Every subagent invocation writes its own persistent session file alongside the parent's, in the same session directory. The child's session header back-references its parent, and the parent's tool-result records the child's session id and file path. Nested subagents (sub-subagents) follow the same rule at any depth — all descendants land next to the original top-level parent.

This means subagent runs are fully recoverable from disk: open the parent's .jsonl, follow the sessionFile on any subagent tool-result to the child, and replay it like any other session. In pi's session-selector, children render under their parent as a tree. Deleting the parent's session directory removes its children automatically.

Tags

kimchi supports tagging LLM requests for usage tracking and cost attribution. Tags are automatically included with every LLM request and displayed in the footer of the interactive UI.

Commands

Command Description
/tags List all active tags
/tags add key:value ... Add one or more tags (e.g., /tags add project:myapp team:backend)
/tags remove tag ... Remove one or more user-defined tags
/tags clear Remove all user-defined tags

Use /tags without arguments to see help and current static tag configuration.

Tag format

Tags use key:value format with these rules:

  • Must start and end with alphanumeric characters
  • Middle characters can include hyphens (-), underscores (_), and dots (.)
  • Key and value must each be 64 characters or less
  • Maximum 10 tags total (including static tags and the auto-added model tag)

Valid examples: project:myapp, team:backend

Static tags

Static tags are set via the KIMCHI_TAGS environment variable (comma-separated):

export KIMCHI_TAGS="team:backend,project:api"

Static tags are read-only within the session and cannot be added, removed, or cleared via /tags commands.
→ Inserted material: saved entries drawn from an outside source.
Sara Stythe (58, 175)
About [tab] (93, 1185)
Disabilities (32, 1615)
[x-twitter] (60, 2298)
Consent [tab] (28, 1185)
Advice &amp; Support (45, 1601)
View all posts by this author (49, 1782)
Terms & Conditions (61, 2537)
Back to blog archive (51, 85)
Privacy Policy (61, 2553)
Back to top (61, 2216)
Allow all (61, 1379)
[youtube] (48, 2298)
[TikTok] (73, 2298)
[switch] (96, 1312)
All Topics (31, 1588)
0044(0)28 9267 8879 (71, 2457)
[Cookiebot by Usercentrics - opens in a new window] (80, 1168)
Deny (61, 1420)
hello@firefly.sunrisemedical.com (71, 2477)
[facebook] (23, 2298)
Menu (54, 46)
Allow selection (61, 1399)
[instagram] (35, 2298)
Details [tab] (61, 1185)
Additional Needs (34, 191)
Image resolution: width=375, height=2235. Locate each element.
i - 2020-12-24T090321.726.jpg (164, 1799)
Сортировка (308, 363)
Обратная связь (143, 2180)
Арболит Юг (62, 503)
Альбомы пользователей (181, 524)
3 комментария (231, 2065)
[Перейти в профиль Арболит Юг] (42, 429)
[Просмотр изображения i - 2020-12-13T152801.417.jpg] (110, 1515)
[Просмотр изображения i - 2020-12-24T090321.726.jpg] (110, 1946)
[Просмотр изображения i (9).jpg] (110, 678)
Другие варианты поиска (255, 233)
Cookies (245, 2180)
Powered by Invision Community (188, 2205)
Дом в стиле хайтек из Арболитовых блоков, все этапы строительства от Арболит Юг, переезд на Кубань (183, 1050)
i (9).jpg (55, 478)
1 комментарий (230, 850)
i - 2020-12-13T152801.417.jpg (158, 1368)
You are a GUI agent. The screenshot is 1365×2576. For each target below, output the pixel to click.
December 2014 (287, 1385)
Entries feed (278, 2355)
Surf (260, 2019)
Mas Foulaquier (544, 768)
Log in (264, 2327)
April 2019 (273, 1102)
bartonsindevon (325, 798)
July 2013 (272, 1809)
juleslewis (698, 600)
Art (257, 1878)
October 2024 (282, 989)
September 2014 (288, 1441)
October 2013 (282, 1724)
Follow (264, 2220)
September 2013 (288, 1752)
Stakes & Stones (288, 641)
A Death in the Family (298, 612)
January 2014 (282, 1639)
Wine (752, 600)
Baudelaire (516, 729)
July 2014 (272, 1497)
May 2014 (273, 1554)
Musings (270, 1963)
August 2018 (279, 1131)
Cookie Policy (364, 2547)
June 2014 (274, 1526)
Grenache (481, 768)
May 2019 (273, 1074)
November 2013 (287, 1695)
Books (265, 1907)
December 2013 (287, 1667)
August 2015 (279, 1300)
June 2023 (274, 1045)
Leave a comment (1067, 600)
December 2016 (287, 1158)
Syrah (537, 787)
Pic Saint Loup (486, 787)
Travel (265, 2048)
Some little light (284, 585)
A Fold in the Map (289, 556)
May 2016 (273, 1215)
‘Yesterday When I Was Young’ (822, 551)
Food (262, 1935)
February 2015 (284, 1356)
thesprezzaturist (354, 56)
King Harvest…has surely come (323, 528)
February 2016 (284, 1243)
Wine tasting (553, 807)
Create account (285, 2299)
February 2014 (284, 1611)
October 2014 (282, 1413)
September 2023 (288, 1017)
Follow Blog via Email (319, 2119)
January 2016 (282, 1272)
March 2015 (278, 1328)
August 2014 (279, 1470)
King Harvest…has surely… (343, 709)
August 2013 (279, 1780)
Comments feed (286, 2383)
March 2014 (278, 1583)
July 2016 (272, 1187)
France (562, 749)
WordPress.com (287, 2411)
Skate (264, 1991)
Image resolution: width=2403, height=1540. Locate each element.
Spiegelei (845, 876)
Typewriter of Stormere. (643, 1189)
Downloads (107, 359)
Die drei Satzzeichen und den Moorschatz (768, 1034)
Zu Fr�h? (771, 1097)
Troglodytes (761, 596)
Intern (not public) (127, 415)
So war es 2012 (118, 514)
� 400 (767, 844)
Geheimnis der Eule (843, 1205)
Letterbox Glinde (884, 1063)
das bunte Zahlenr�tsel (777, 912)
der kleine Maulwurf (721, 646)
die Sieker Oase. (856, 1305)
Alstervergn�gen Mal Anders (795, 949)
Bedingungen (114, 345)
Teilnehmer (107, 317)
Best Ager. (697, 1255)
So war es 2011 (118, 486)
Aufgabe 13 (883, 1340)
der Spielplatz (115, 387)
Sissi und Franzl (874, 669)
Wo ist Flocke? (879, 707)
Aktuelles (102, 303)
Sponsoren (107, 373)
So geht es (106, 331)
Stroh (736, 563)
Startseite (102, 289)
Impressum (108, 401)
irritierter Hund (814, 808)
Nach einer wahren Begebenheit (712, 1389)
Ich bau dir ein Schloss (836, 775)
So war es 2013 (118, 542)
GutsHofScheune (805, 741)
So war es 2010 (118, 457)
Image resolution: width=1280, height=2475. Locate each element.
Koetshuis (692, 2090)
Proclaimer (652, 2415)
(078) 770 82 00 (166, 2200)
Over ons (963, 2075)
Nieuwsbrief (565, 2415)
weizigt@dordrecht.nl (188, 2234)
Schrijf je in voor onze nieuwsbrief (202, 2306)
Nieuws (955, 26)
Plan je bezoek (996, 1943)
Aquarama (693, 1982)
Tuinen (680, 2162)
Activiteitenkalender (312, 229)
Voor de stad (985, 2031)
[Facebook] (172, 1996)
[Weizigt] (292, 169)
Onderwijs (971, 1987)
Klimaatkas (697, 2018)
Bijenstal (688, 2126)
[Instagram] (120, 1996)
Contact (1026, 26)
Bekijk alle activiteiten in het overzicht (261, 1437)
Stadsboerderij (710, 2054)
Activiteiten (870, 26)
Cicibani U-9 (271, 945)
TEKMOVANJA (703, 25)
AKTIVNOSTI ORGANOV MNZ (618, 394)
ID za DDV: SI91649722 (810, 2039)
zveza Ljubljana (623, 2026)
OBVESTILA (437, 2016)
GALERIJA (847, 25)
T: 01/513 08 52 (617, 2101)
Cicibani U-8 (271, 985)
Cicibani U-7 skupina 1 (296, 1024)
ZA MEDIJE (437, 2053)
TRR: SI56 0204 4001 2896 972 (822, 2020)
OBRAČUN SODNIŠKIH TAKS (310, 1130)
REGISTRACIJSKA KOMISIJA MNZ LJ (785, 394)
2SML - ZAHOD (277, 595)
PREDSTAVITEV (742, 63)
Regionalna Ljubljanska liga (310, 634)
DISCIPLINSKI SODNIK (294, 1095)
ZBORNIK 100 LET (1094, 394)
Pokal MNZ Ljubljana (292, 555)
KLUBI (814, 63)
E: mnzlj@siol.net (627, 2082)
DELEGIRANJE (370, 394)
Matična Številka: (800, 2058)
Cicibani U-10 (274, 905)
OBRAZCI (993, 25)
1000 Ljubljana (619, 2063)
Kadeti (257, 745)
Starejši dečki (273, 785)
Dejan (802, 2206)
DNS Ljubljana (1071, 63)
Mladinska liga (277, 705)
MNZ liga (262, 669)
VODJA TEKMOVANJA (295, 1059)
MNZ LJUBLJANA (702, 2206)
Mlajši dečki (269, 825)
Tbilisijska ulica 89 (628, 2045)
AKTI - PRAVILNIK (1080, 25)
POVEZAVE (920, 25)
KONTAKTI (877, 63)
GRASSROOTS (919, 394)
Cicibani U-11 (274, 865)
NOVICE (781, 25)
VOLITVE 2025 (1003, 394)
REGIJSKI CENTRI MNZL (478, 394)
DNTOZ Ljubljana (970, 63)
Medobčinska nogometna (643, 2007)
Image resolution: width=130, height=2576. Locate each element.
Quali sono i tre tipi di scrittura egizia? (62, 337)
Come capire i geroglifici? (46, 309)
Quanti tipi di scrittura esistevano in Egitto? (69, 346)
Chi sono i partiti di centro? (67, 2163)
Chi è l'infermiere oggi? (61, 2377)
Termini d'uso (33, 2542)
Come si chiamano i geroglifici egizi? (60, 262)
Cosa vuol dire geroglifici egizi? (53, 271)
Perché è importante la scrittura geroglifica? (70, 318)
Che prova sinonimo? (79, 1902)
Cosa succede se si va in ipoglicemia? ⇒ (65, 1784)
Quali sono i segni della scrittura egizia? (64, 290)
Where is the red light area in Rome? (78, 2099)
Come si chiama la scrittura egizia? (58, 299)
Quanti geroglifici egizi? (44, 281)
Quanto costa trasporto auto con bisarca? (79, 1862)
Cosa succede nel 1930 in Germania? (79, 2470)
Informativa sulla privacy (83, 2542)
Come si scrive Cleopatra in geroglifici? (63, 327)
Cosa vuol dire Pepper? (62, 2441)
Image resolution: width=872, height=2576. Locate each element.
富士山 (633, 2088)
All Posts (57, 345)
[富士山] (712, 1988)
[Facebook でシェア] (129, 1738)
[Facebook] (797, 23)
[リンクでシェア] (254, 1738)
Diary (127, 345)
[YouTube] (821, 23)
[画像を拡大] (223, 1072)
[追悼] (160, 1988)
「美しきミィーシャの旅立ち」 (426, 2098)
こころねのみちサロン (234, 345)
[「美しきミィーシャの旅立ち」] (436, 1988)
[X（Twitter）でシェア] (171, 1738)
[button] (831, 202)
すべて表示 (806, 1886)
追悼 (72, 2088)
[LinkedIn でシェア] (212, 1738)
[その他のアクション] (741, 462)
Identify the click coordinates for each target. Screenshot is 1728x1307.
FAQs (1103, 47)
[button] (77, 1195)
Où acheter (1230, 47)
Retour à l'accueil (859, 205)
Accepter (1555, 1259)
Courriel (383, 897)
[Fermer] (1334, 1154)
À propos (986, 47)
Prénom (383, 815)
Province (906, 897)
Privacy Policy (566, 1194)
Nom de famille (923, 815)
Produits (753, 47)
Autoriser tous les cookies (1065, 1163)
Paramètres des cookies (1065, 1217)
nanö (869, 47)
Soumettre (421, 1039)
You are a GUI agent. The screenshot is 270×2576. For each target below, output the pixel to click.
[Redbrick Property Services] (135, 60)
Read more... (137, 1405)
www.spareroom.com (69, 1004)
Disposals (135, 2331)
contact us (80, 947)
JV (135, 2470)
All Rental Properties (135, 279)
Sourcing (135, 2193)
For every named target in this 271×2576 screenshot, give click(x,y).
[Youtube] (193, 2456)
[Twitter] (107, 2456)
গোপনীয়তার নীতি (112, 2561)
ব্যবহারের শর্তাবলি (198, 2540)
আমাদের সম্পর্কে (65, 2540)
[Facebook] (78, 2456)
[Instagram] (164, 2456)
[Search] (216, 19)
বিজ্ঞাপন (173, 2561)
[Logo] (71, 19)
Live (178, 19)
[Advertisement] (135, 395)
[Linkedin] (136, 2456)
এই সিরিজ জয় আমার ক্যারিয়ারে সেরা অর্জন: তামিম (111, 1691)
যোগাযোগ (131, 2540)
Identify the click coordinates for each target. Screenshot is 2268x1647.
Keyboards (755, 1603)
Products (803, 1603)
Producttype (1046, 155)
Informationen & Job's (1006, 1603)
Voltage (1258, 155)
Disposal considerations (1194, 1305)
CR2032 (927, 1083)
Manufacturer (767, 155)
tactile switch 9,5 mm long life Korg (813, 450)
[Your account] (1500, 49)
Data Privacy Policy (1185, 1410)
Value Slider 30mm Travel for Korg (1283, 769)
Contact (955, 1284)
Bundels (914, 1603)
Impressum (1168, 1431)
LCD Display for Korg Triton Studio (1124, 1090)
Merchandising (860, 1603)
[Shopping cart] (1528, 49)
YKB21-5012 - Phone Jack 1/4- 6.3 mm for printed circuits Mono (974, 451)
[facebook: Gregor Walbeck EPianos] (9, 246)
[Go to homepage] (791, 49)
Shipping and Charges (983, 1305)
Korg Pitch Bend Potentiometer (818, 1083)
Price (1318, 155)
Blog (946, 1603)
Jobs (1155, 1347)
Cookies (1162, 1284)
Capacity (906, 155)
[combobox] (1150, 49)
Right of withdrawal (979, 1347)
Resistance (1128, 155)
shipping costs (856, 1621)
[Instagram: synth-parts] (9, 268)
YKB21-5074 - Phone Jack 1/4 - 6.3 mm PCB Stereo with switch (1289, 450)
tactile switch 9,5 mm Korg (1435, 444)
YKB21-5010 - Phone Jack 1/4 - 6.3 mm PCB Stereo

They are displayed with a [static] marker when listing tags.

Persistence

User-defined tags (those added via /tags add) are automatically persisted to:

~/.config/kimchi/tags.json

These tags persist across sessions. Static tags from KIMCHI_TAGS are not persisted and must be set via environment variable each session.

Ferment — Cross-Session Project Management

Ferment is Kimchi's progressive-refinement project mode for multi-session work. Instead of starting from scratch each chat, Ferment persists a structured plan (goal, phases, steps) across sessions as a JSON state file.

Quick start

kimchi --ferment "Build Tetris"

Or inside an active session:

/ferment add "Build Tetris"    # creates with mode: plan
/ferment mode exec              # switch to autonomous execution

Concepts

  • Ferment — the top-level project (e.g. "Build Tetris", "Auth rewrite")
  • Phase — a milestone within the project (e.g. "Canvas & Grid", "Movement")
  • Step — a single executable task within a phase (e.g. "Create index.html")
  • Decision — an architectural choice recorded for posterity
  • Memory — a gotcha, convention, or pattern encountered during work

State machine

All lifecycle transitions (create → scope → activate → start → complete) are validated by a deterministic finite state machine that enforces valid state changes and prevents illegal operations (e.g., completing a step before it starts, skipping an already-completed phase). The FSM produces declarative next-action guidance so the harness derives behavior directly from state.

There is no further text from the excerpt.